Tant de puissants amis enrichissaient son église. Mais le fils de Zébédée, jadis, n’avait-il pas vécu avec le fils de Dieu ? Aussi favorablement, plus favorablement peut-être que tous ces princes, ces rois et ces grands capitaines, il aime à voir venir sur l’interminable chemin, le pauvre pèlerin à qui l’on vola son bagage et qui poursuit sa route à pied, avec ses deux petits enfants, la paysanne qui se lamente d’avoir perdu son fils, le malade abandonné dans la montagne. Sa patience envers eux ne se lasse jamais.
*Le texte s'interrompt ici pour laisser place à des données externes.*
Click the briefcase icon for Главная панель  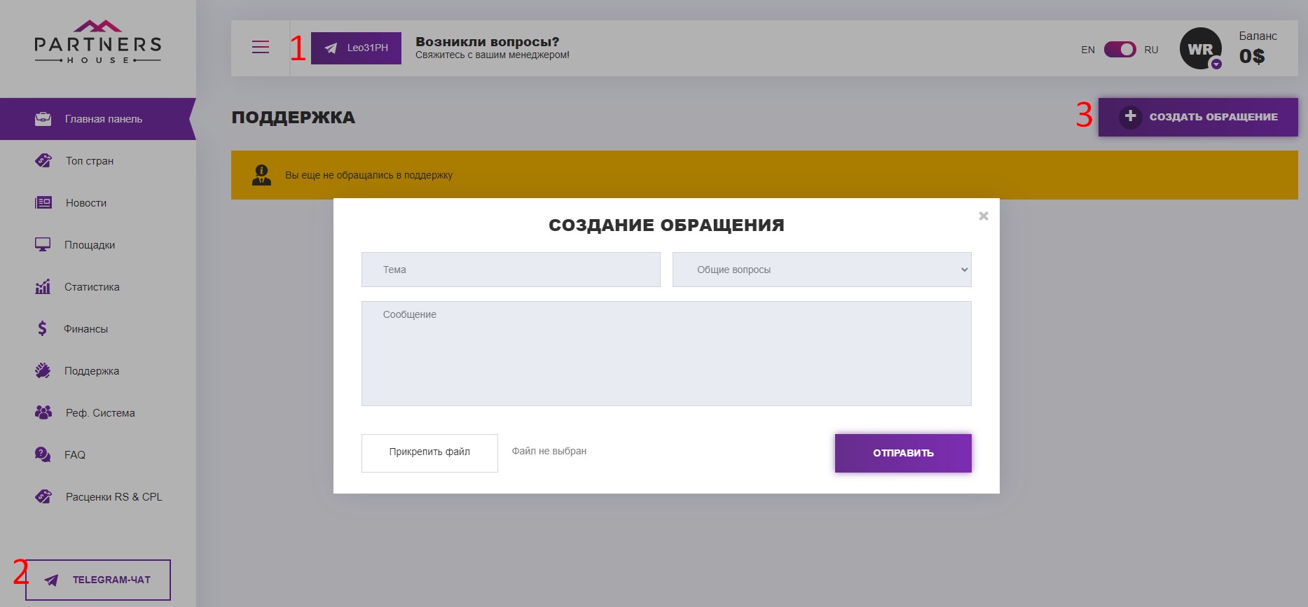(x=43, y=119)
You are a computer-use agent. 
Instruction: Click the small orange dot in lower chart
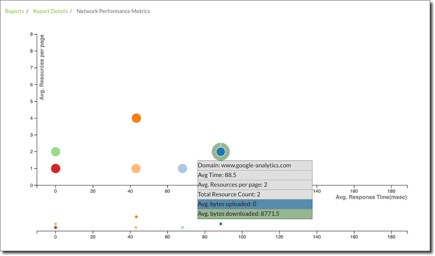136,217
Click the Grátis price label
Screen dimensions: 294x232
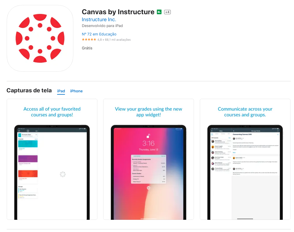point(87,48)
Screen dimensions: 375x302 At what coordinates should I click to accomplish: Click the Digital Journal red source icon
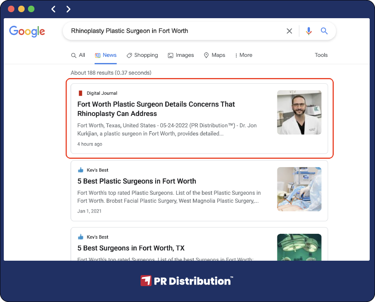(x=80, y=93)
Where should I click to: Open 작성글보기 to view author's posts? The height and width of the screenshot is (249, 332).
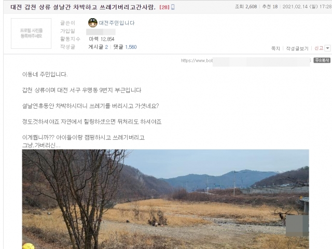coord(297,48)
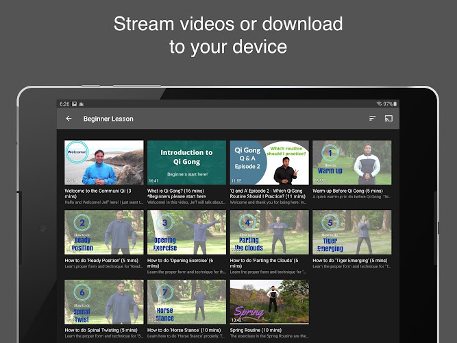The height and width of the screenshot is (343, 457).
Task: Tap the back arrow icon
Action: pos(69,119)
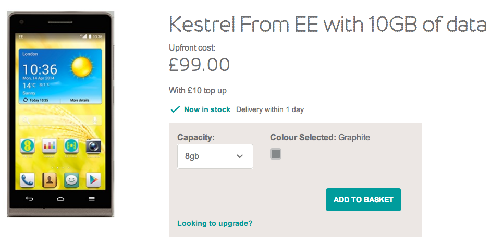This screenshot has height=244, width=491.
Task: Click the sun weather icon in widget
Action: [82, 67]
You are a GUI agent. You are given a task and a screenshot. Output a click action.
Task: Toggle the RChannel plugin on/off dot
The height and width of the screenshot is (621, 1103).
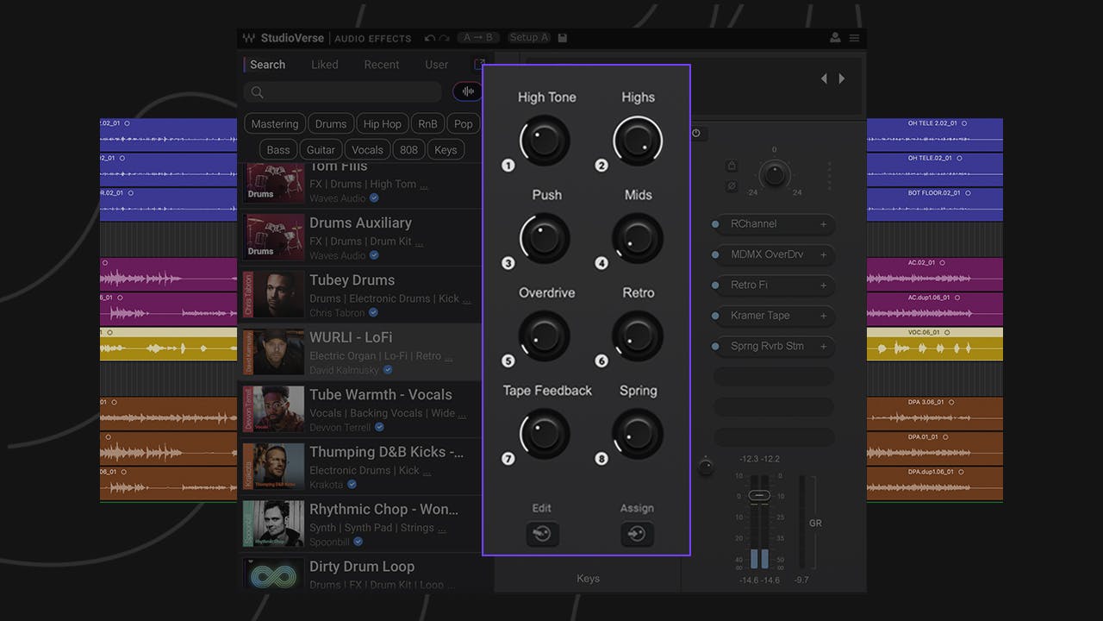pos(715,224)
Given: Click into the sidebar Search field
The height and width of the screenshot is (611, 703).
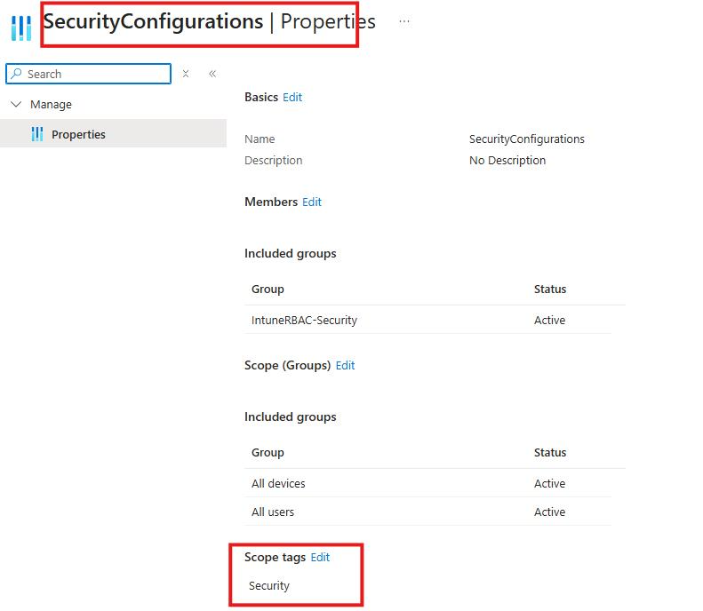Looking at the screenshot, I should [93, 74].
Il les écoute, leur répond, les gourmande ou les encourage avec la plus jolie familiarité. Il leur parle tout comme aux rois et sait se déranger aussi bien pour procurer un âne que pour gagner une bataille. Et quand absolument il devient impossible que soit sauvée la pauvre chair humaine, quand il lui faut rester dans l’un des hôpitaux, et puis l’un des cimetières qui l’attendent le long de la route, — il recueille l’âme du moins, il l’emporte : c’est du là-haut qu’il lui montrera sa belle maison terrestre avec les neuf tours, dont l’une « très merveilleusement peinte et très bien couverte de plomb. »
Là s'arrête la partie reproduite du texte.